Decision Date24 December 2002
Docket NumberNo. 02-CV-00585C(SR),02-CV-00585C(SR)
Citation242 F.Supp.2d 223
PartiesJohn BASSILI, Ph.D., and Duece Industries, Ltd., Plaintiffs, v. Victor CHU and Maxline, Defendants. No. 02-CV-00585C(SR).
CourtU.S. District Court — Western District of New York

Getman & Biryla (David R. Koepsell, Esq., of Counsel), Buffalo, NY, for Plaintiffs.

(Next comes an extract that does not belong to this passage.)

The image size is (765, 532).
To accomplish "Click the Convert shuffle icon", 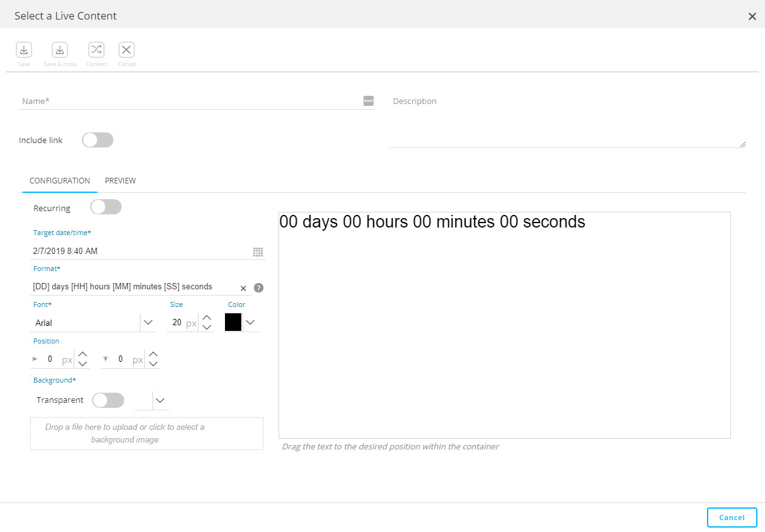I will [96, 50].
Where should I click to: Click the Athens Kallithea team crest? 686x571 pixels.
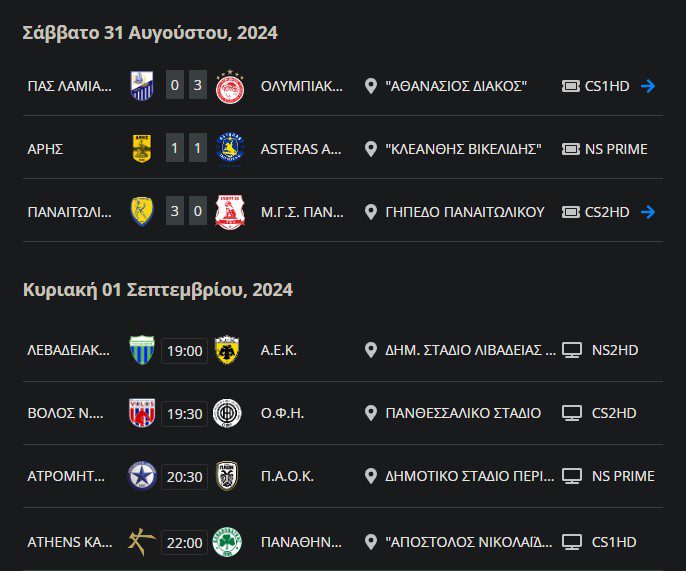tap(139, 543)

Trutanich & Associates (Anthony M. Horaites, Esq., of Counsel), San Pedro, CA, for Defendants.

CURTIN, District Judge.

Plaintiffs brought this action seeking injunctive relief and damages for commercial defamation pursuant to the Lanham Act, 15 U.S.C. § 1125, and other common law and statutory provisions, and have moved for preliminary injunctive relief (Item 8). Defendants move to dismiss for lack of personal jurisdiction, or in the alternative to dismiss or transfer the action based on improper venue (Item 14). For the following reasons, defendants' motion to transfer venue is granted.

BACKGROUND

Plaintiff John Bassili, Ph.D., is President and owner of Deuce Industries, Ltd., an Ontario corporation engaged in the business of importing and manufacturing tennis equipment, including racquet stringing machines marketed under the name "Silent Partner." The complaint alleges that Deuce Industries maintains a principal place of business at 221 Kenmore Avenue, Unit 106, Buffalo, New York (Item 1, ¶2), which is described by Mr. Bassili as a "principal place of distribution" for its stringing machine inventory (Item 8, Bassili Deck, ¶1). Defendant Victor Chu is a resident of Torrance, California, doing business as "Maxline," and is engaged in the business of manufacturing and selling tennis racquet stringing machines marketed under the name "Eagnas"

As alleged in the complaint, Maxline conducts its business entirely by mail order and Internet sales through its website at www.eagnas.com. The website has a section entitled "Racquet Stringing Machines Frequently Asked Questions (FAQ)." Plaintiffs claim that the FAQ section of defendants' website contains false, disparaging and defamatory statements about plaintiffs' Silent Partner "e.Stringer" model stringing machine, causing plaintiffs to lose revenues due to decreased purchase orders and inquiries. The complaint sets forth causes of action for intentional interference with prospective economic advantage, trade libel, and product disparagement, and seeks relief in the form of damages (including treble damages) and a "Lanham Act 43(a)" injunction.1 Plaintiffs also seek preliminary injunctive relief ordering defendants to remove from their website the false statements regarding the e.Stringer, pending the outcome of this litigation.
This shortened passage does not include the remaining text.